Finally, it is noteworthy to note that several immunological changes have been identified to be altered or associated with migraine in children and adults (66), including increased levels of calcitonin gene-related peptide (67), decreased levels of coenzyme Q 10 (68), and hormonal changes (69–72). These may constitute fruitful ways of research.

Whereas, the underlying basis for “hyperexcitability” (better accounted for as a brain tendency to over-respond) in migraine is unclear, genetic factors are also at play. Several susceptibility gene variants have been identified. It is of interest that, among these genes, some may regulate synaptic development and plasticity, such as ASTN2 and FHL5 (73, 74).

Possible implications

Understanding mechanisms and networks at play before attack onset may ultimately lead to new, more targeted and more efficacious therapeutic strategies. PS may constitute an ideal window for early treatment. Even in adults, data which support this statement are scarce but the efficacy in migraine prevention of naratriptan and dopamine antagonists is suggested by nonrandomized trials (75, 76). It should be interesting to undertake placebo-controlled, randomized trials to ascertain this hypothesis. Similarly, domperidone, a dopamine antagonist, may block a migraine attack, provided it is taken at least 6 h before the putative attack (77, 78). The fact that children and adolescents experience shorter migraine attacks as compared to adults makes this issue eminently sensitive. Developing new molecules which, given during the PS, could ultimately prevent pain onset, would represent a major breakthrough. However, to our knowledge, such studies are unavailable so far in children and adolescents.

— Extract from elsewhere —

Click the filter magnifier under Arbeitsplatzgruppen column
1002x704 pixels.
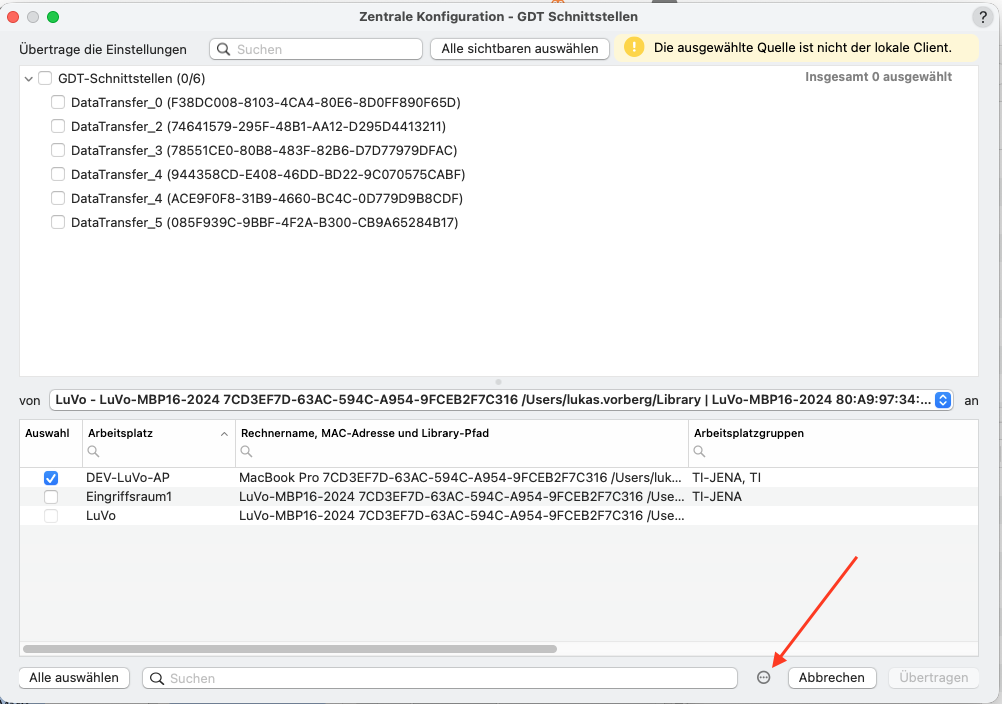tap(700, 452)
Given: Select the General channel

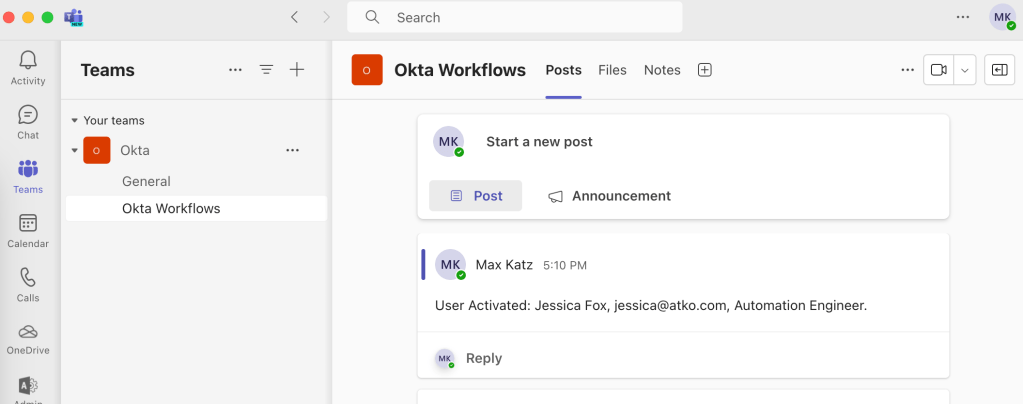Looking at the screenshot, I should pos(146,181).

It has been shown, in adult migraine sufferers, that nitroglycerin and pituitary adenylate-cyclase activating protein could induce postdromal symptoms, which are similar to those experienced during spontaneous attacks (42, 79). In the wake of the recent interest for pituitary adenylate-cyclase activating protein, researchers have designed molecules that target the PAC1 receptor. This may represent a new therapeutic avenue for migraine, as may also the understanding of neurobiological mechanisms that underlie PD.

Conclusion

Clinicians should be alert to both PS and PD and learn to recognize them (and differentiate them from triggers) in order to better evaluate the whole burden of the migraine attack, but also reliably predict the impending onset of the attack. Similarly, one should educate parents to be attentive to and recognize early PS symptoms which are, for part, noticeable, which is all the more interesting in non-verbal patients such as young children. At the same time, new research seems necessary to better characterize both PS and PD symptoms with rigorous, prospective methods, ideally using electronic diary systems. This may allow a better estimation of the population prevalence of PS and PD in different age ranges. The reproducibility of these symptoms across serial attacks should also be studied as well as their probability at predicting an impending headache attack.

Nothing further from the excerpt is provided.